You're the one arguing that making elections more representative of the actual population would lead to "stealing representation away from rural areas of a State."
Yes.
But let us be clear - that DOES NOT MEAN THEY ARE IN CHARGE. You seem to keep trying to drive this to the ends - to black and white - as if *all* power vests in one place or another - either one is in complete charge or another. That's not how it works. There is a distribution of power, a sharing. What you propose would change the current distribution, and I am not convinced that's a great idea.
That does not mean that the folks who wold lose power currently have all of it - they don't. But they'd have less, and I think some major concerns could be missed. And, as noted earlier - ecological impact is not actually the big issue involved.
And that's a big reason why your government is so dysfunctional and extremely poor at getting policy results the actual population desires.
----
WHAT YOU WILL DO:
Answer these questions about the exchange on rural representation:
1. Which argument is quoted in the opening line?
2. What exists instead of all power vesting in one place?
3. What is said not to be the big issue involved?
The records after this point come from an unrelated source.
----
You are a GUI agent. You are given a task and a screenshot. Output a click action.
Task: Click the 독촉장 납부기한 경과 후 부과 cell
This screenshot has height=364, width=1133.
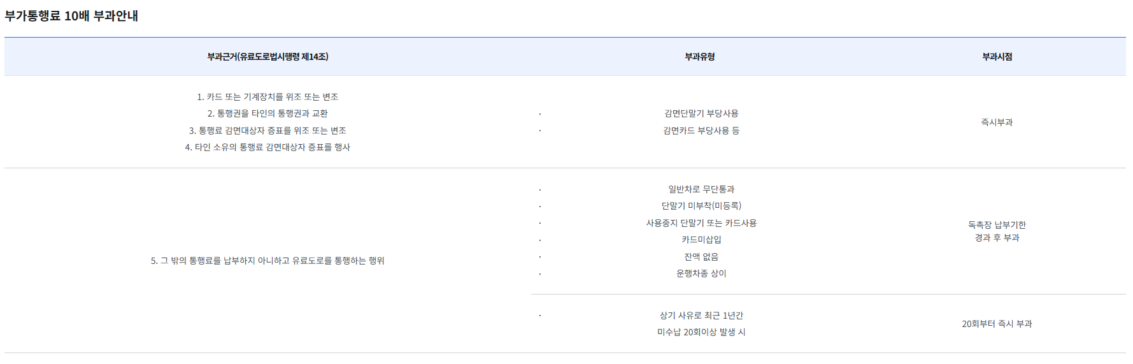997,231
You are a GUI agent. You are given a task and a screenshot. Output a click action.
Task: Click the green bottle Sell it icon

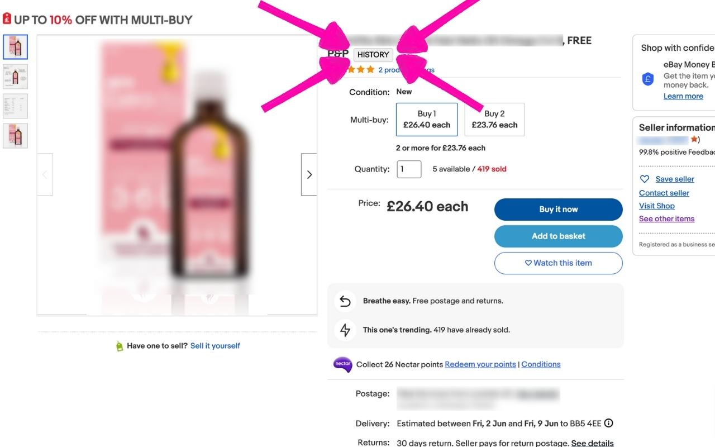pyautogui.click(x=119, y=345)
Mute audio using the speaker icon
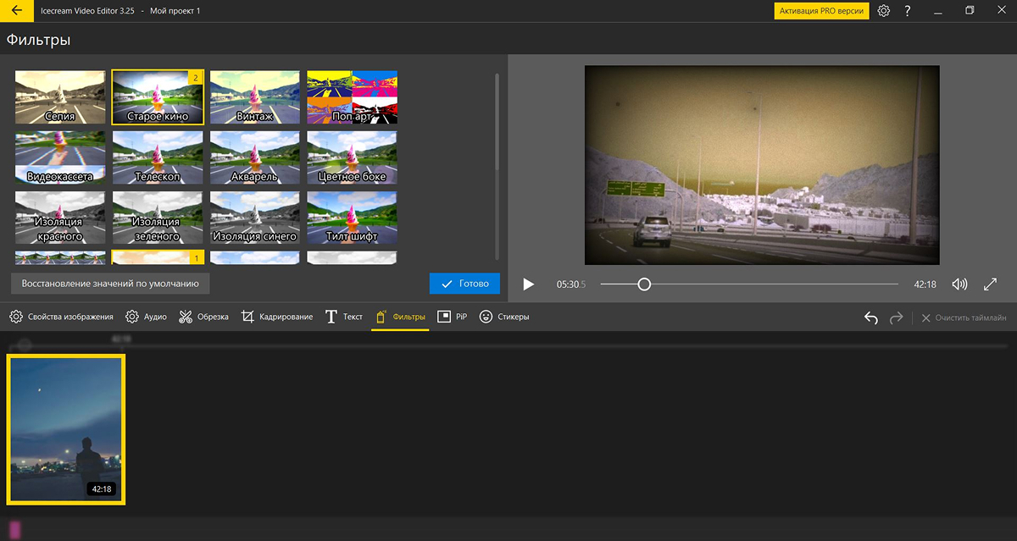Viewport: 1017px width, 541px height. (x=960, y=284)
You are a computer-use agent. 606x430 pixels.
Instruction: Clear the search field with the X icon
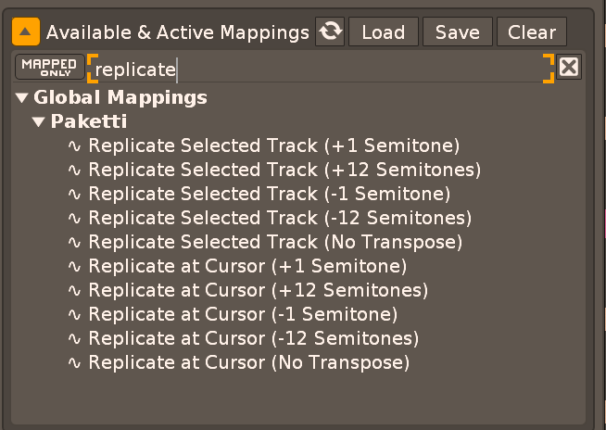(569, 68)
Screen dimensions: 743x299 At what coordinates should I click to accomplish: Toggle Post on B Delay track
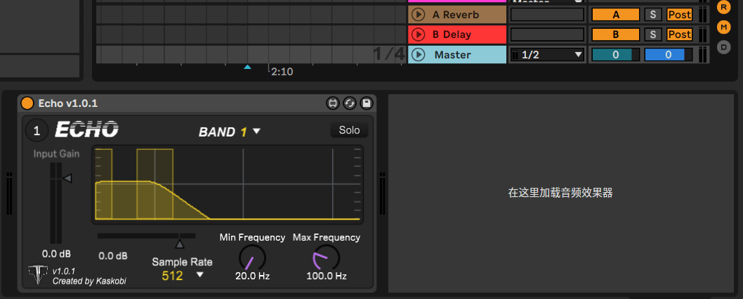(679, 34)
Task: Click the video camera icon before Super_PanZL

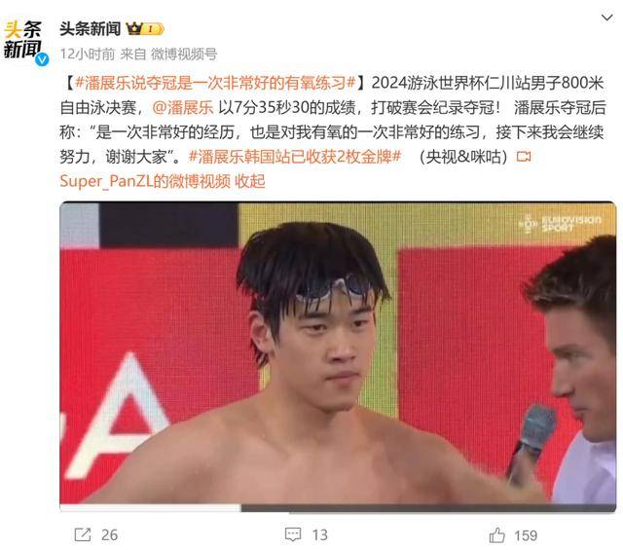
----
OUTPUT OF THE TASK:
1. That making elections more representative of the actual population would lead to "stealing representation away from rural areas of a State."
2. A distribution of power, a sharing.
3. Ecological impact.